> _What the exercise asks_
The entries are to be duplicated exactly, though any picture in them must be omitted.

> _Supplied records_

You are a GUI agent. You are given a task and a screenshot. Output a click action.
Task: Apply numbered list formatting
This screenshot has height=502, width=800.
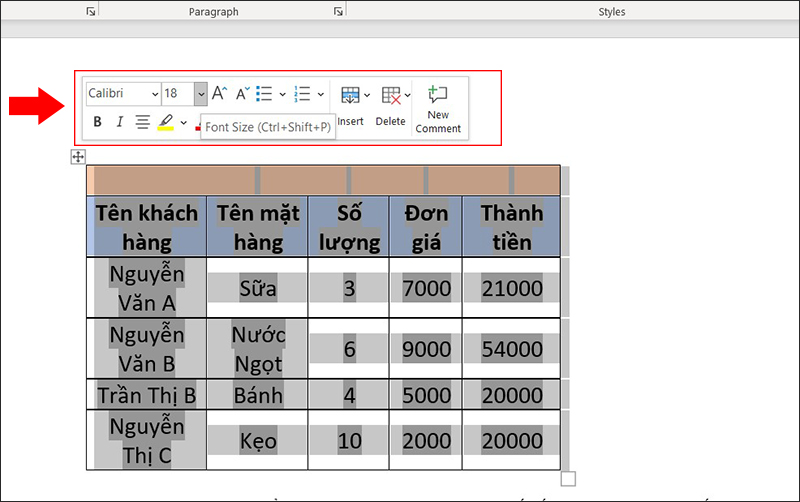[x=302, y=93]
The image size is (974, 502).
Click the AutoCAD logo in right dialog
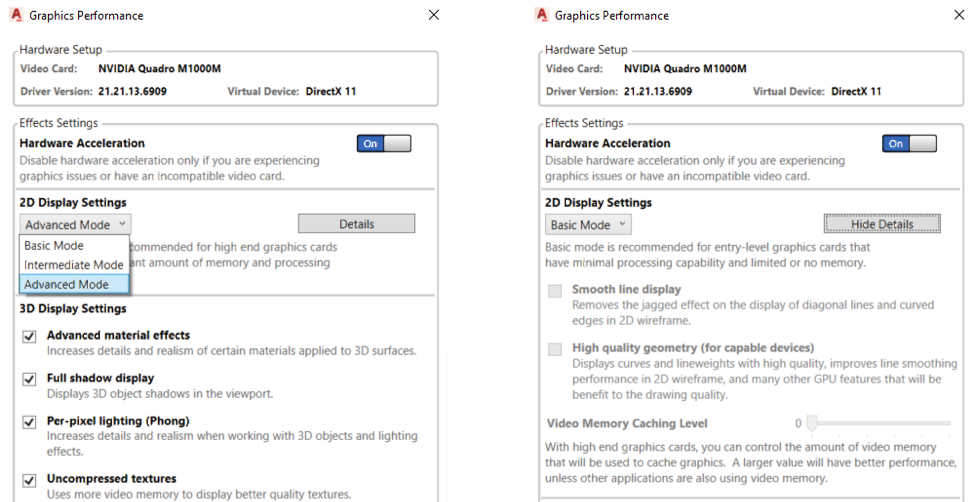point(542,15)
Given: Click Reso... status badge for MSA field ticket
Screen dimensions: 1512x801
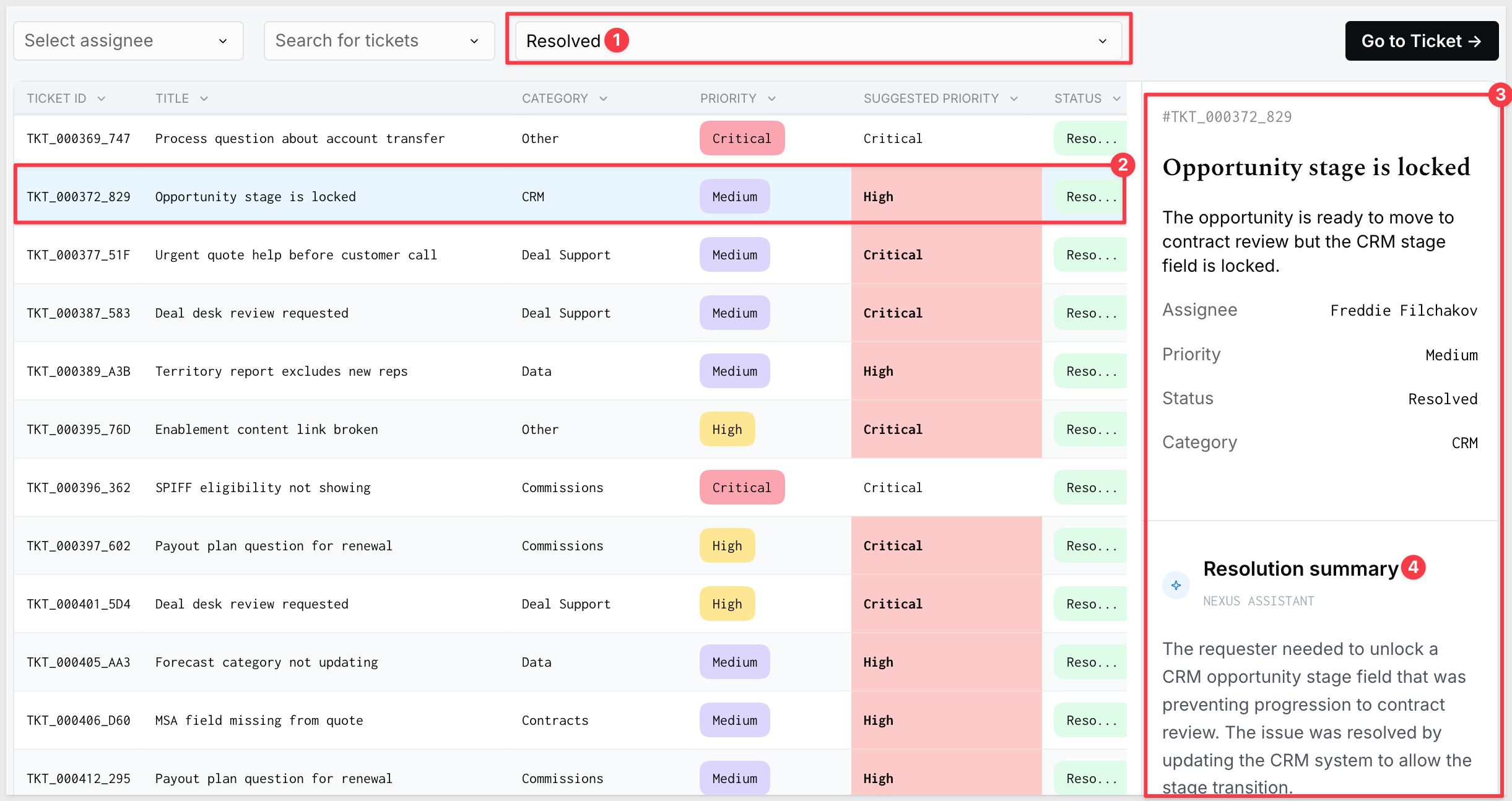Looking at the screenshot, I should 1090,720.
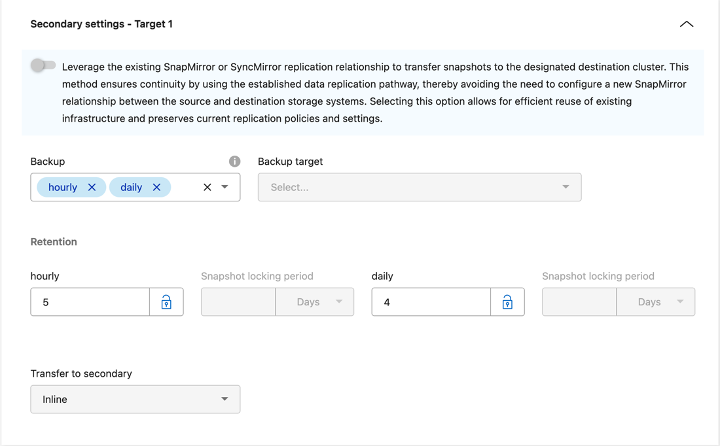This screenshot has width=720, height=446.
Task: Click the hourly retention count field
Action: tap(90, 302)
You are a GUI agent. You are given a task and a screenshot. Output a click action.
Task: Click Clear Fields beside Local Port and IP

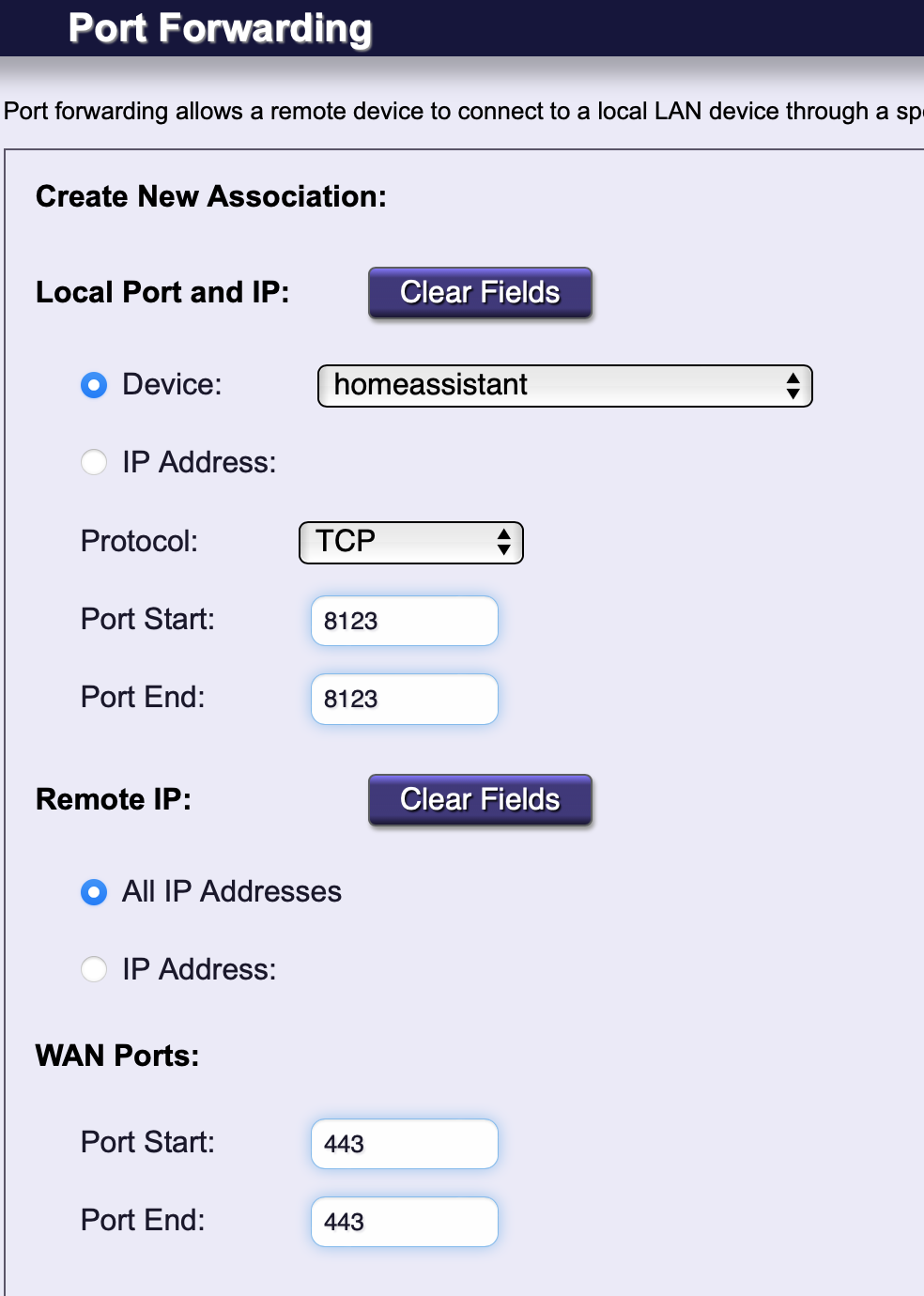480,293
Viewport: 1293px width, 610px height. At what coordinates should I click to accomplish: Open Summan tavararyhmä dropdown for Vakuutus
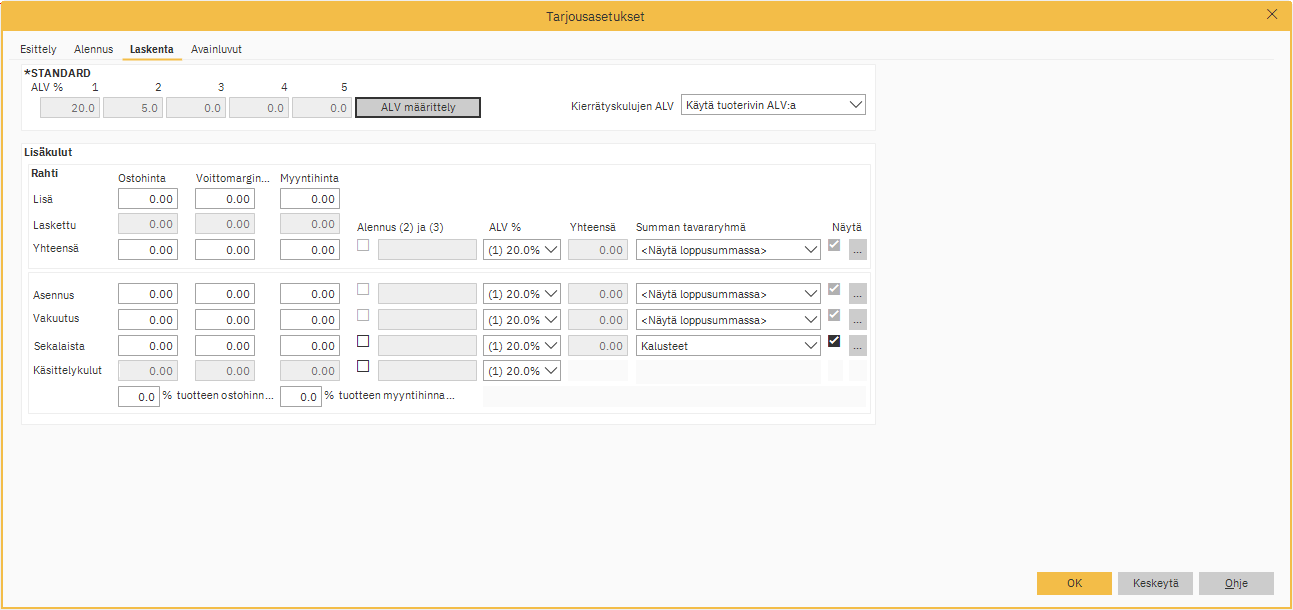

> _Solution to this task_
You are a GUI agent. You are given a task and a screenshot. Output a click action.
Task: Apply numbered list formatting
This screenshot has height=502, width=800.
[x=302, y=93]
The image size is (974, 502).
Click the AutoCAD logo in right dialog
point(542,15)
Given: Click Reso... status badge for MSA field ticket
Screen dimensions: 1512x801
Looking at the screenshot, I should 1090,720.
This screenshot has width=720, height=446.
Task: Click the hourly retention count field
Action: tap(90, 302)
You are a GUI agent. You are given a task and a screenshot. Output a click action.
Task: Click Clear Fields beside Local Port and IP

480,293
Viewport: 1293px width, 610px height. At what coordinates should I click to accomplish: Open Summan tavararyhmä dropdown for Vakuutus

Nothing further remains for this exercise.